International Investor Club – Bulan Februari menjadi periode yang positif untuk kinerja reksadana. Berdasarkan data dari Infovesta Utama, seluruh jenis reksadana berhasil mencatatkan pertumbuhan kinerja.

Baca Juga: MEGA Bakal Bagi Dividen dan Saham Bonus, Apakah Emiten Ini Menarik?

Prospek Reksadana di Bulan Maret

Unitlink dan Reksadana

Dalam sajian berita Kontan dijabarkan, reksadana dengan pertumbuhan tertinggi adalah reksadana saham di mana Infovesta 90 Equity Fund Index yang mengukur kinerjanya berhasil tumbuh 2,43%. Lalu disusul oleh reksadana campuran yang kinerjanya tercermin dari Infovesta 90 Balanced Fund Index yang naik 1,54%.

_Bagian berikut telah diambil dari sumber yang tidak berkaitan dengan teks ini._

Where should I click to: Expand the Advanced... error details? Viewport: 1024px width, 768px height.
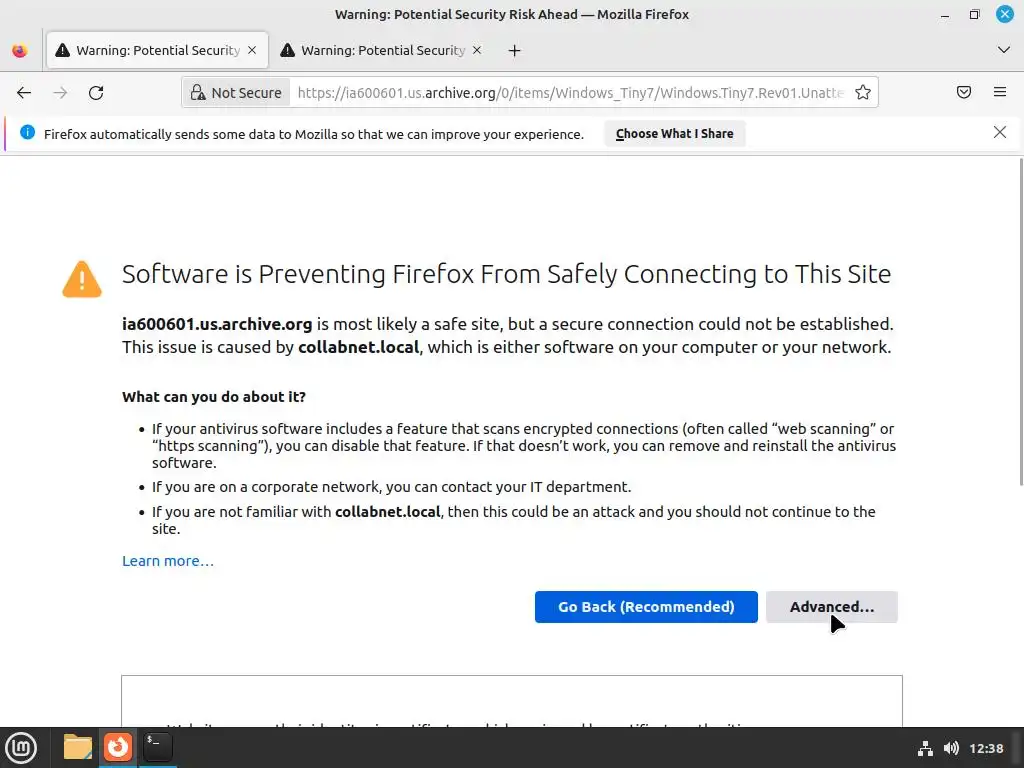(831, 607)
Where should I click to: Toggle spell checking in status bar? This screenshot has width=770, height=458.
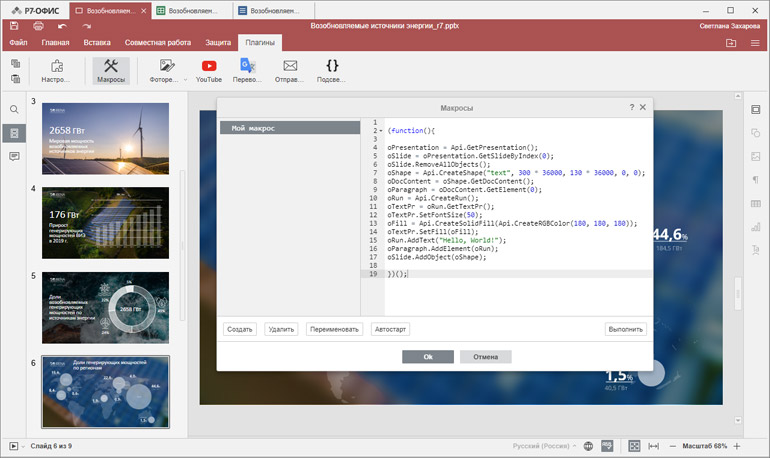[x=609, y=445]

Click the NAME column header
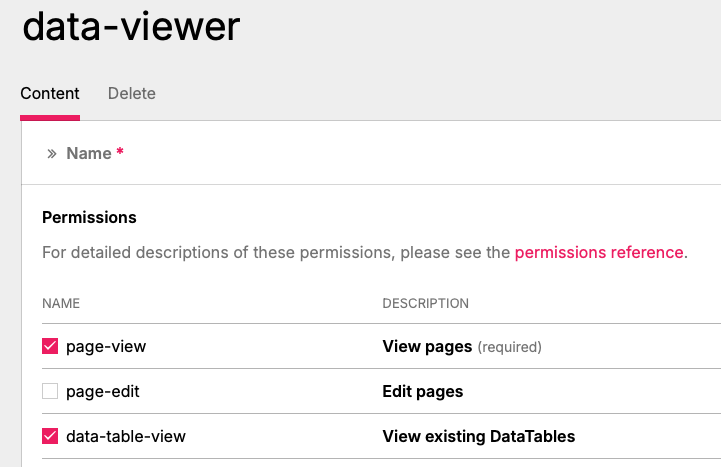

Sementara reksadana pendapatan tetap dan reksadana pasar uang yang masing-masing kinerjanya tercermin dari Infovesta 90 Fixed Income Fund Index dan Infovesta 90 Money Market Fund Index berhasil tumbuh 0,36% dan 0,20%.

Head of Investment Avrist Asset Management Ika Pratiwi Rahayu mengungkapkan, faktor pendorong kinerja reksadana saham adalah pergerakan IHSG yang menguat 3,88% secara bulanan. IHSG juga berhasil mencapai level tertinggi baru di 6.929, sebelum akhirnya ditutup di level 6.888. Ika mengungkapkan:

“Penguatan IHSG ini antara lain didukung oleh aksi beli investor asing terhadap saham berkapitalisasi besar, terutama perbankan, serta kenaikan harga komoditas.”

Memasuki Maret, kondisi pasar keuangan dihadapkan dengan perang antara Rusia – Ukraina yang mengakibatkan meningkatnya ketidakpastian. Ika menjelaskan, pasar akan terus mengamati perkembangan konflik beserta dampaknya terhadap ekonomi, harga komoditas dan pasar keuangan global.

Selain konflik, pasar juga menantikan pertemuan The Fed yang dijadwalkan akan berlangsung pada 15-16 Maret, di mana The Fed berencana akan menghentikan program pembelian obligasi dan mulai menaikkan suku bunga untuk meredam laju inflasi AS yang terus mengalami kenaikan.

Reksadana

Semula pasar, memprediksi The Fed akan menaikkan suku bunga sebesar 0,5% pada pertemuan Maret. Namun setelah berlangsungnya perang, Ika meyakini kemungkinan terbesar The Fed hanya akan menaikkan suku bunga sebesar 0,25% sambal mencermati perkembangan ekonomi lebih lanjut.

Sementara Direktur Panin Asset Management Rudiyanto meyakini perang bisa menjadi katalis negatif jika eskalasi terus memanas dan melibatkan banyak negara. Namun, konflik kali ini melibatkan negara penghasil komoditas energi yang besar sehingga berdampak terhadap harga komoditas.

Menurutnya, dari persepsi asing, Indonesia adalah negara komoditas sehingga dianggap sebagai negara yang diuntungkan.

“Sama seperti 2020 ke sektor kesehatan dan teknologi, lalu 2021 ke sektor digital, 2022 kemungkinan akan menjadi tahunnya energi dan komoditi di mana Indonesia menjadi negara tujuan investor asing,” imbuh Rudiyanto.